GP: When my uncle was in his hey-day, I was like 5 or 6. I remember a lot, but it’s loose memories. I remember the studio being set up in the backhouse we had behind my grandma’s house and he used to come in and go out with boxes of tapes. I remember hitting weights and him sampling sounds. I actually did kind of clone everything I saw. When I first came in, CDs was going out—it was more a retro thing with vinyl and tapes. I was behind on where the industry was headed but I got my CDs out all across (LA) and that’s something I saw my uncle do, back when they sold tapes and music. His boxes were coming in and getting sold, mine were coming in and going out on the giveaway. I have a couple of studios now because of him having a studio. It helps my work be more potent. Seeing all that subconsciously helped me operate the way I do now.
THE ED PUB: You’ve talked about how your music can be a positive example—how did you come to the realization your music could offer something more, lyrically speaking? Do you consciously think of that when you’re creating music or does it come about more organically?

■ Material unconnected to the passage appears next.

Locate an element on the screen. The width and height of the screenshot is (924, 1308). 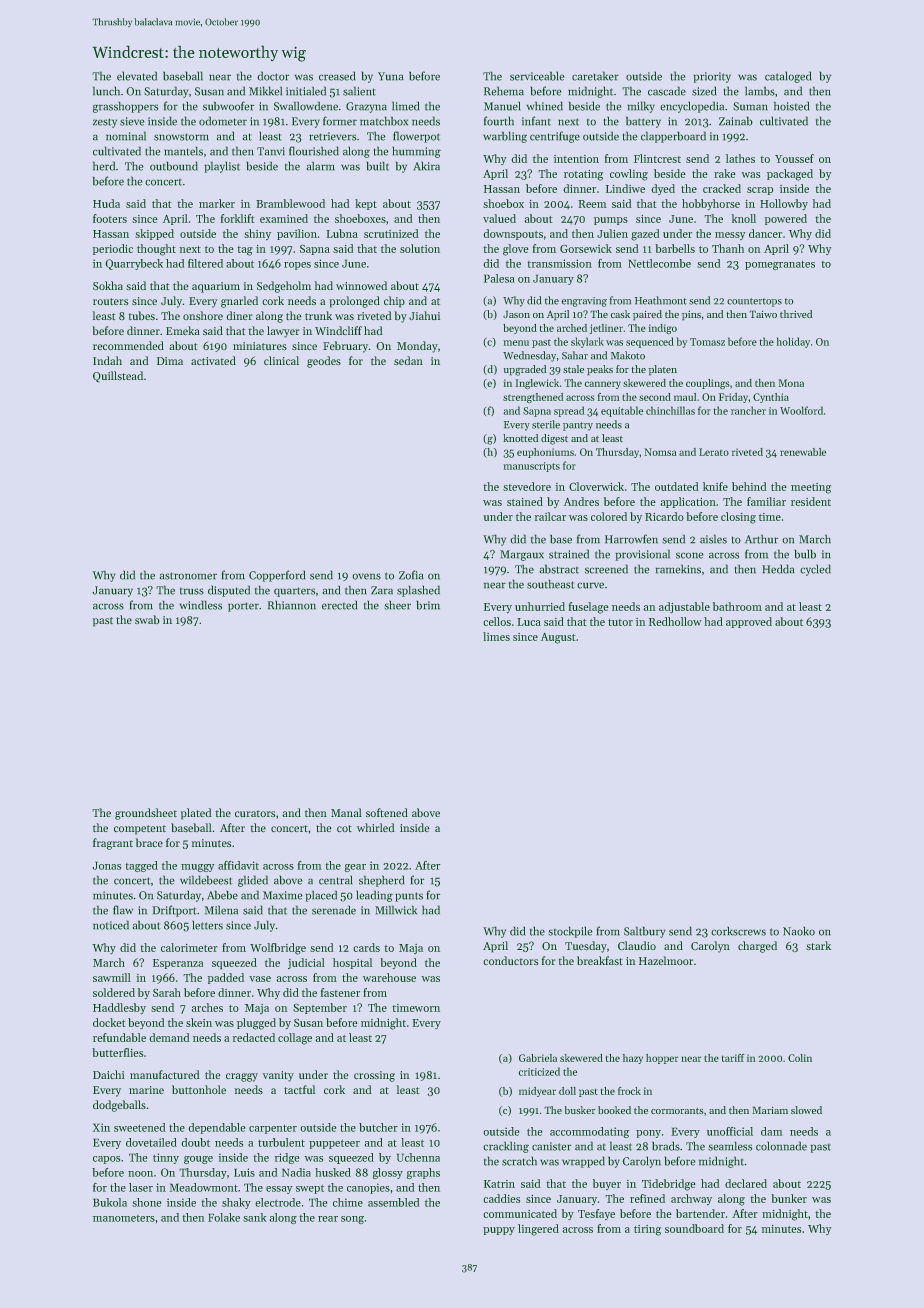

GP: When I’m creating, it comes naturally. As for the music, what you take from it can be a catch-22. It could be a positive example—but also, every artist is a walking contradiction. That’s what makes a good artist a great artist. I don’t think people feel one way throughout the whole day or whole week. You go through a gang of different emotions, different thoughts, different ideas. That’s what I do. Me being a human, I can’t be one way but I can just tell my experiences. For a person from the outside looking in that, I guess lives vicariously through others would see what I did, what I talk about but what I went through, the cause and effect—”This is what made me be like this, this is what happened after I was like this and then I had to do something different to be how I am today.” Hopefully, people can learn from my hard lessons and not experience them.